Badge:Out of crest coronet, a goshawk, wings expanded, proper, jessed gules
Motto:Gang Warily-Go Carefully
Tartan:Drummond (See below)
Gaelic Name:Drummann
Plant Badge:Wild thyme, holly

The name Drummond is thought to have originated from Drymen or Drummond in Stirlingshire. Tradition traces the Drummond family to Hungarian origins. Maurice, son of George, a younger son of King Andrew of Hungary, is said to have accompanied Edgar Atheling, heir to the English throne from Hungary to England. They were shipwrecked on the shore of the Forth and one of Atheling's sisters,Margaret married Malcolm III from whom Maurice received the estates of Drymen.

However, the first records show that the son of Malcolm Beg who was Steward of the Earldom of Strathearn in 1255, also called Sir Malcolm, was the first to take the name of Drummond. Why? We do not have any idea. Drummond were staunch supporters of the Royalist cause, playing an important role in the Scots victory at Bannockburn in 1314. British kings were always trying to conquer Scotland and Ireland, and Scottish Highlanders tried on each attempt to gather enough soliders to fight them. And, fight them they did. Margaret Drummond married King David II in 1369; Annabella Drummond was wife to King Robert III and mother of James I.

Provided records:
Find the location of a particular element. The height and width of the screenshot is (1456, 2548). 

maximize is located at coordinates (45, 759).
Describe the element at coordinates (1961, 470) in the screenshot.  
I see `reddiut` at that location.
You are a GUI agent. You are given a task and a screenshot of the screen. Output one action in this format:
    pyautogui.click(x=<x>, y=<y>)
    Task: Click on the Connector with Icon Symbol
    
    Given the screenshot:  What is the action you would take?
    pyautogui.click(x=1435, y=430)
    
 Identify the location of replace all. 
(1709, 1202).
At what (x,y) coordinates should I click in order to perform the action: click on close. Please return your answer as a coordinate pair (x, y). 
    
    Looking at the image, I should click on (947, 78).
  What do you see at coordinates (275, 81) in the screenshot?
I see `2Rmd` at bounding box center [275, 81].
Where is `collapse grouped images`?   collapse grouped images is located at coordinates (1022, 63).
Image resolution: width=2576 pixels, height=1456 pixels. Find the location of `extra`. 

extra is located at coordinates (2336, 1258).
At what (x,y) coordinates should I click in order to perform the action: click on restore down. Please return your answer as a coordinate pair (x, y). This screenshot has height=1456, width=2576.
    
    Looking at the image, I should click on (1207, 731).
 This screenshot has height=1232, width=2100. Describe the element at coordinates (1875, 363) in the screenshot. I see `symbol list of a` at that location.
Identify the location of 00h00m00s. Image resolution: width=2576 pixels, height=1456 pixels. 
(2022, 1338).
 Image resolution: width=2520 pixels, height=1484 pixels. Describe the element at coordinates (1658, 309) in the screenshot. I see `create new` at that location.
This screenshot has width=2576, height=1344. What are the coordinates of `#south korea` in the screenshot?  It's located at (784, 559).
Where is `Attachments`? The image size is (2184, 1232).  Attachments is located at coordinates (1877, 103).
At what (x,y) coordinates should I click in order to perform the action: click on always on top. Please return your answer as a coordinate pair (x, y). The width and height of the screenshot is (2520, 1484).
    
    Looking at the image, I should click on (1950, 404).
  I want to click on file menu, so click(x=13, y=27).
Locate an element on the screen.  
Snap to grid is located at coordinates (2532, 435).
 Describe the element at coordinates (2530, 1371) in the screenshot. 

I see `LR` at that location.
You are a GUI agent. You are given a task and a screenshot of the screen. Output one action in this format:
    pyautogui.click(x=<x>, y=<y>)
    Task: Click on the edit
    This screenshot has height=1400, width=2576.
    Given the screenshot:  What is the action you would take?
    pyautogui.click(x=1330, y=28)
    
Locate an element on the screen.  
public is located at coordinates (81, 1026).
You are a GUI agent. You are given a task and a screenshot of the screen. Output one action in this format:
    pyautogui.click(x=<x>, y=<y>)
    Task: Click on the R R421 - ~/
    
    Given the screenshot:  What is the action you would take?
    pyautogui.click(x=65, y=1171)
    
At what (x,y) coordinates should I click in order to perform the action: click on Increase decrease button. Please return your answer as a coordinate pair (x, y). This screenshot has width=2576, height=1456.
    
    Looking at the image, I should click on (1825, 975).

Stated goal: Pick up the Drummond clan history where it stops and continue it. The entries are separate material.

The result:
In 1488 the Barony of Drummond was created; later generations added the titles Earl of Perth, Lord Madderty and Viscount Strathallan. The family continued their allegiances during the Jacobite risings of 1715 and 1745 which resulted in their lands being forfeited in 1746. The 4th Viscount Strathallan fell at Culloden. The lands were eventually restored by the General Act of Restoration of the Forfeited Highland Estates and remain in the possession of the family today, the chiefship being vested in the Strathallan branch of the family. The old Drummond estate passed through an heiress to the Earls of Ancaster.

The clans in Scotland from 1603 to 1747 were formed merely for the purposes of doing battle. The Clan Drummond septs. (smaller family clans) are:

*Begg,*Beggs, *Brewer, *Brough, *Cargill, *Carrigle, *Child, *Childs, *Doak, *Dock, *Doig, *Drenn, *Drennan, *Drenn, *Drinnan, *Drimman, *Drimmen, *Drinnan, *Dryman, *Drynen, *Drymen,*Grewer, *Grimmond, *MacCrowder, *MacCrowder, *MacCrowther, *MacGrewar, *MacGrewer, *MacGrotie, *MacGrottie, *MacGroty, *MacGrotty, *MacGrouter, *MacGrouther, *MacGruder, *MacGruer, *MacGruther, *MacGrithar, *MacRobie, *MacRobbie, *MacRoby, *MacRobby, *MacRuder, *MacStrawder, *Mashette, *Mushet, *Mushette, *Roberts.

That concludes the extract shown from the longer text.